WORK INSTRUCTIONS:
- A) Decide whether each statement agrees with the year-end round-up: (i) The Club Q gunman killed five people and injured 25 others. (ii) The round-up dates the Pizzagate conspiracy to ten years earlier. (iii) The round-up says Pizzagate would largely fuel the QAnon theory. For each, answer yes or no and quote the deciding words.
- B) Set down the part of the year-end round-up that runs from "Skip to content" up to and including "and cultural shifts.".

Skip to content Skip to footer

In a Violent Year for LGBTQ People, These Are the Ways We Coped and Fought Back

A year-end round-up of LGBTQIA+ news and cultural shifts.

Mourners gather outside of the Colorado Springs City Hall on November 23, 2022, in honor of victims of the shooting at Club Q, an LGBTQ+ club where a gunman killed five and injured 25 others just days before.

2022 was filled with anti-queer and anti-trans violence, in addition to mourning and rage. In our annual recollection of stories glossed over by corporate media, Truthout marks some of the ways LGBTQ people smacked back.

Conspiracies Kill

It’s been six years since the Pizzagate conspiracy prompted a man to take his online hate offline, intending to kill patrons and staff of a queer-friendly pizza restaurant in Washington, D.C. Pizzagate would largely fuel the subsequent QAnon theory, and the effects of the Q movement’s anti-queer and anti-trans fearmongering continue, just like its 1980s predecessor, the Satanic Panic. History repeats itself as a new iteration of gay and trans panic leads to violence against queer and trans people today.

Dataset entries:

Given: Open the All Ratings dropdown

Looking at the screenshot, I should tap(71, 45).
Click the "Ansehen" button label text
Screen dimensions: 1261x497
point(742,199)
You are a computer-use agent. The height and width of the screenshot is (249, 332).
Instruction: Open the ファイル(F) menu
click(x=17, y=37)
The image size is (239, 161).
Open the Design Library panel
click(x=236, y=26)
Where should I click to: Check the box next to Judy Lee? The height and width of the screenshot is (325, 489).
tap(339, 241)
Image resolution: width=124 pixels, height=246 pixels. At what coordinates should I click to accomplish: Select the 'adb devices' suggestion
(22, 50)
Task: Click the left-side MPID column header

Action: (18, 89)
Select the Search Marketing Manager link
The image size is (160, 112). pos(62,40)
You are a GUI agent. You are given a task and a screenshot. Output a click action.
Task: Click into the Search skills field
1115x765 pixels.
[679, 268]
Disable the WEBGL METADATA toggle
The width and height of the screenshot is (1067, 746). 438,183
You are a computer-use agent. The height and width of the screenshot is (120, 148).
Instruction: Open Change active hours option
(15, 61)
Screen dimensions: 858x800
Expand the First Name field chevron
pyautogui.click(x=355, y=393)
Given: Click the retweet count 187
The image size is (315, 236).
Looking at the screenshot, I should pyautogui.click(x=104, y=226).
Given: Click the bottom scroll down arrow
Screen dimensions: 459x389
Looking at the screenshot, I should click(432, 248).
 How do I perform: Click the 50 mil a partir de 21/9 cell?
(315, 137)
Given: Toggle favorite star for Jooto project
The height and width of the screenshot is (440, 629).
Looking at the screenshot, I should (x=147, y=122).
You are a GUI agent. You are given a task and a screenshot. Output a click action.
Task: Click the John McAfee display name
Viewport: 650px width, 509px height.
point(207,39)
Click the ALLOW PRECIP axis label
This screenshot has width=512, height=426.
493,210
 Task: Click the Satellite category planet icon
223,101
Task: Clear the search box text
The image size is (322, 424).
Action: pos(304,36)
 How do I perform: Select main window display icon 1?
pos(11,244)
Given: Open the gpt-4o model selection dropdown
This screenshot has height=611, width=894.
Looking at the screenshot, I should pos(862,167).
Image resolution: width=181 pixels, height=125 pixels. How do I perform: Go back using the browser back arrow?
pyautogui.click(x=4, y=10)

SOLUTIONS FOR EACH TASK:
- A)
(i) Yes: "a gunman killed five and injured 25 others"
(ii) No: "It’s been six years since the Pizzagate conspiracy"
(iii) Yes: "Pizzagate would largely fuel the subsequent QAnon theory"

- B)
Skip to content Skip to footer

In a Violent Year for LGBTQ People, These Are the Ways We Coped and Fought Back

A year-end round-up of LGBTQIA+ news and cultural shifts.